— Begin SOURCE PASSAGE —

RE: Memetics basics

From: Scott Chase (ecphoric@hotmail.com)
Date: Wed 07 Jan 2004 - 05:43:44 GMT

  • Next message: Diego Remus: "Re: Is Information Informative !?"

    >From: Vincent Campbell <VCampbell@dmu.ac.uk>
    >Reply-To: memetics@mmu.ac.uk
    >To: "'memetics@mmu.ac.uk'" <memetics@mmu.ac.uk>
    >Subject: RE: Memetics basics
    >Date: Tue, 6 Jan 2004 12:51:33 -0000
    >
    [brevity snip]
    >
    > Yep, that's certainly true. Joe's views are typical of a post-cold
    >war "search for an enemy" necessary to maintain certain ideological
    >frameworks, particularly but not exclusively in the USA, in not dissimiliar
    >ways to how the ufo/abduction movement has sprung up in the face of
    >science's ever greater rolling back of the unknown, challenging religious
    >certainties- indeed fundamentalism can also be seen as a response to this.
    >
    I don't know if it's necessarily a search for an enemy. Instead it boils down to conflicting worldviews generating mutual mistrust and enmity, a two way street. Enemies might not actively be searched for, but passively found on both sides of the equation.

    I think looking at the history of US conflict and related foreign policy from WWII onward one might make use of a concept of perspctive shift or change in ideological relations.

    WWII was "anti-fascistic". There was an effort to crush the German and Japanese war machines in the European and Asian theaters. In undertaking this task, bridges were built between the ideological poles of capitalism and communism. The US was allied with its Soviet antipode to stand against the fascistic Germans. To a very small degree, a tempest in a teapot in SE Asia, the Office of Strategic Services (CIA predecessor) made contact with future enemy Ho Chi Minh and his Viet Minh organization as a contingency against the Japanese in that part of the Asian theater (see OSS officer Archimedes Patti's informative _Why Viet Nam?_ for more on these obscure historical details).

— End SOURCE PASSAGE —
— Begin RECORD EXTRACTS —

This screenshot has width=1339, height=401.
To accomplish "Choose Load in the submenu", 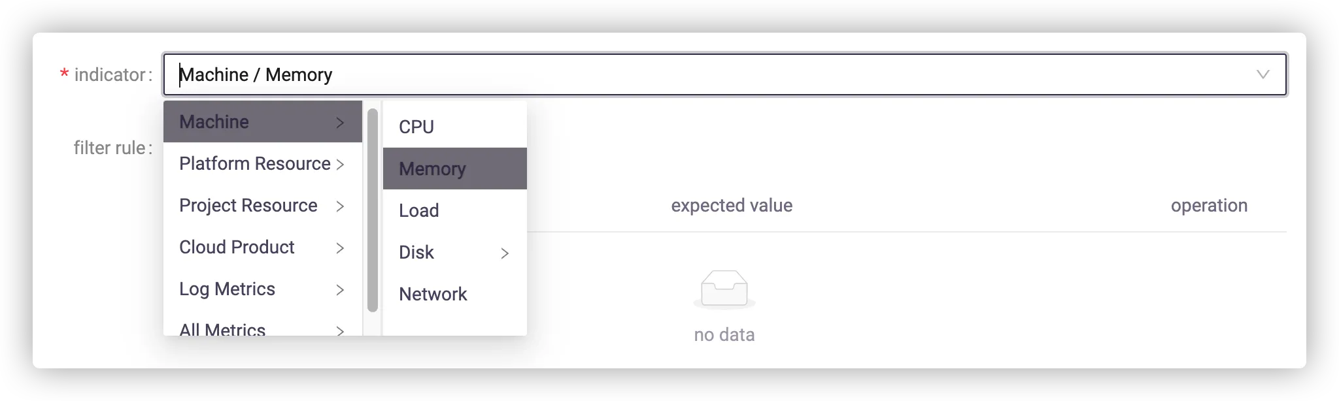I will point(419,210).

— End RECORD EXTRACTS —
— Begin RECORD EXTRACTS —

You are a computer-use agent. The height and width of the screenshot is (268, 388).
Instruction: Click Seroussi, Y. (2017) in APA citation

— End RECORD EXTRACTS —

## TASK LIST
1) Reproduce verbatim the passage of the mailing-list post starting with "I think looking" and going on through "in ideological relations.".
2) Does the mailing-list post support each statement? Answer yes or no for each and quote the deciding words. (a) The US fought alongside the Soviet Union against Germany. (b) The Office of Strategic Services came after the CIA. (c) The quoted message is dated Tue, 6 Jan 2004.
Rely on the mailing-list post alone, not the listing.

## IN RESPONSE
1)
I think looking at the history of US conflict and related foreign policy from WWII onward one might make use of a concept of perspctive shift or change in ideological relations.

2)
(a) Yes: "The US was allied with its Soviet antipode to stand against the fascistic Germans."
(b) No: "the Office of Strategic Services (CIA predecessor)"
(c) Yes: "Date: Tue, 6 Jan 2004 12:51:33 -0000"